Having long thought about Isherwood’s writings, and my own journey as a writer, I have noticed clear rousers of this predilection for Christopher Isherwood. He is often noted and celebrated as a prominent gay writer. He was a student of languages; travelling frequently and with relish, Isherwood eventually lived more of his life out of his home country than in it. His political tones tinged perfectly in my aspirant leftist ears. He blends the autobiographical details and moments with fictional storytelling in his prose, creating a sense of intimacy as you grow familiar with him as mere vessel for his cast of misfit characters. I find myself having much affinity for Isherwood himself, and his model as writer. His autobiographies are excellent too, and he had many interesting peers whom I have grown to appreciate as well.

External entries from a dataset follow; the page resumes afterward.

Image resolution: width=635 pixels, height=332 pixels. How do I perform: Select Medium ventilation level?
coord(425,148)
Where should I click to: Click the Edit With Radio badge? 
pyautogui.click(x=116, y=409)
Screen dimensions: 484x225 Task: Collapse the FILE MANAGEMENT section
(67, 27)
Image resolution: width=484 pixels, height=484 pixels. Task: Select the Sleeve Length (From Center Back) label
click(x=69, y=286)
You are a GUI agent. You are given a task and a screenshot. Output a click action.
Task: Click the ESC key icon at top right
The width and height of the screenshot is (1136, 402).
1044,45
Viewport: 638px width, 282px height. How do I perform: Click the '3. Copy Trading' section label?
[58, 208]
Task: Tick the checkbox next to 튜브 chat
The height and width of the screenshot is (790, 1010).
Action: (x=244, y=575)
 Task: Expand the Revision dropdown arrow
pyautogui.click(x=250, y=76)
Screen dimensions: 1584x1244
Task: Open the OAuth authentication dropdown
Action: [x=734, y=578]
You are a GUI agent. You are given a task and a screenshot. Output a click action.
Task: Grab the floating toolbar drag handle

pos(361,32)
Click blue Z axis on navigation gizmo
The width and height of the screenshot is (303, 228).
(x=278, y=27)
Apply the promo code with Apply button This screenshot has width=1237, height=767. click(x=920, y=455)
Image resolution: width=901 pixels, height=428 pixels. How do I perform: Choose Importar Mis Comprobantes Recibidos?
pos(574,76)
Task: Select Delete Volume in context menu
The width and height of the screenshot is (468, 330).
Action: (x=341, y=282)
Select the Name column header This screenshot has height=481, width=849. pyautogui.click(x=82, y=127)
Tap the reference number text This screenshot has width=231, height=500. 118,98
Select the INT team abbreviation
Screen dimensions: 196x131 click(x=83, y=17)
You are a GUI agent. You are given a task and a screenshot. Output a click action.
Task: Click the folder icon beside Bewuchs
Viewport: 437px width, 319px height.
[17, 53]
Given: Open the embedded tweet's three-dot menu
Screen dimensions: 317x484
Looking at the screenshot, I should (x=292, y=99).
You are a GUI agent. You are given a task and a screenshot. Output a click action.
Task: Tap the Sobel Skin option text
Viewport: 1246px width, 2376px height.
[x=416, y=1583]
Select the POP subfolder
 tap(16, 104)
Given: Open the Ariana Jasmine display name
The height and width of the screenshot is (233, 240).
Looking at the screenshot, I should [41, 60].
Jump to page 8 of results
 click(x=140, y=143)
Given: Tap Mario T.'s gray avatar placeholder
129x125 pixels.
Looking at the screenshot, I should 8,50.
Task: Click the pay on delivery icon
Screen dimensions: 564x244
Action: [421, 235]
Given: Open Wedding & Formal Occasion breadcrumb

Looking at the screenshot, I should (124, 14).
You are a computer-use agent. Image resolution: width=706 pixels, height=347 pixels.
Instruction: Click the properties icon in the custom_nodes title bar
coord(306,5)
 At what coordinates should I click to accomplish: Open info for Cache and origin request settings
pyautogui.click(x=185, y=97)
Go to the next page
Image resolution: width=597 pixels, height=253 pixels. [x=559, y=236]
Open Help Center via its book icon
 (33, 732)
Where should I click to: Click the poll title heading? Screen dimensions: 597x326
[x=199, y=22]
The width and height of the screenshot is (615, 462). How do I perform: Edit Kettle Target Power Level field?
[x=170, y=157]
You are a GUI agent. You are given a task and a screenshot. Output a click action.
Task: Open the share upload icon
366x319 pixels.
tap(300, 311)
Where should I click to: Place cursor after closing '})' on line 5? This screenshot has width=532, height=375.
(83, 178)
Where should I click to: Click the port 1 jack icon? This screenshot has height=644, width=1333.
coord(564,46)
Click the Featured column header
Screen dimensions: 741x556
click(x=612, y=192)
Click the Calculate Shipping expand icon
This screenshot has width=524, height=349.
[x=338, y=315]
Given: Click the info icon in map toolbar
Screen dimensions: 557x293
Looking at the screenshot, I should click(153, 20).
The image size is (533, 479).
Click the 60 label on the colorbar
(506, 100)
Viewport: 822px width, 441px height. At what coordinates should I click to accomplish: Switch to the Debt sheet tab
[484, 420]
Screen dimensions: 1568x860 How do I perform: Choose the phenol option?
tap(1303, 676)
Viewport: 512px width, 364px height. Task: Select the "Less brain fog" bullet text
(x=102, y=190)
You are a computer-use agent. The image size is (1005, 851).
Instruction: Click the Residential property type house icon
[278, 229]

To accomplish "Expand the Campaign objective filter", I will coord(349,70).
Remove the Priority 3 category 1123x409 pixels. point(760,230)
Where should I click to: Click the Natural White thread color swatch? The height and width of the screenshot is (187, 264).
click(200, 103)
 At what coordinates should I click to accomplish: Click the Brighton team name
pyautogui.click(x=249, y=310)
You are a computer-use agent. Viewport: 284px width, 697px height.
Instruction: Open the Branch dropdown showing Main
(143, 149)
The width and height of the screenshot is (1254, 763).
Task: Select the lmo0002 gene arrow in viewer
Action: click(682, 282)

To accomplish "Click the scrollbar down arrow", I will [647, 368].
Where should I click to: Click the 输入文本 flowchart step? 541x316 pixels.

Reading Christopher and His Kind was a great experience, as my love for Isherwood’s work had long since developed. Upon visiting friends in New York and walking through Manhattan, I came upon a $4.55 first edition hardcover copy of Christopher and His Kind at Housing Works. Snatching it up, I burned through it over the course of the long weekend, and came upon the excerpt above en route back to San Francisco. What can I say; I love New York as only one raised in the northern suburban sprawl of Los Angeles can do. New York is noise while the sprawl is silence. I love Isherwood’s quick image of New York: one that begins with confidence, but fades in the face of the city. I walked across the Brooklyn Bridge for the first time on the same trip, and felt for the first time that I saw the city, in that grand visual where the city is unfathomably large and seething with action, regardless of you, your thoughts, your intentions or needs. His description becomes cold and alarming, just as the stark wall of the city is cold and alarming in its sheer scale and rigidness. Sometimes I feel similar feelings, to a lesser degree, passing from either the Bay Bridge or Golden Gate Bridge into San Francisco. But New York feels alive, whereas San Francisco feels quaint once over that bridge. (To qualify, San Francisco does have a very special place in my heart.) I love when Isherwood says,

“You could feel it vibrating with the tension of the nervous New World…”

as I enjoy the pulse and energy of the denser urban center, and identify with these words in particular.  The subways of New York, while sometimes decrepit and rotting, convey a time and usage to me that speaks to its value as space and art in itself. When you are walking the tunnels (so delightfully reminiscent of the passages in subway systems like the Parisian Métro) or waiting at the platform, you can sense the city humming, feel the heat from the metropolis radiating over you in the yellowish subterranean electric light.

In the end, it turns out Isherwood ended up choosing the coast of southern California, and not New York, as his home in this country. He lived, taught writing, and wrote many of his later works while living in that Los Angeles sprawl mentioned above—including most notably the poetic representations of mid-century Los Angeles in A Single Man.* I have thought myself confident and bold enough to pick my life up and continue it in New York. I too would throw myself into the throng, elbow into the stream of the city’s life, and be present for all that the city could throw me. However, against the reality of moving to a new place that possesses much harsher weather and a frightful cost of living, my own confidence ebbs as well. At this point, I certainly hope that I myself do not live out my days in Los Angeles, merely because I have already spent eighteen years worth of them in that one place. As Isherwood was born and lived his early life in England but moved west to finish it in Los Angeles, maybe I can do the opposite and work my way gradually eastward from a childhood spent in outer Los Angeles, through San Francisco and onto New York, and eventually to London?

*A novel dedicated to the spectacular Gore Vidal, another writer whose work I admire highly. Vidal is also the author of a particularly good essay on Christopher and His Kind, in his collection: Sexually Speaking: Collected Sex Writings.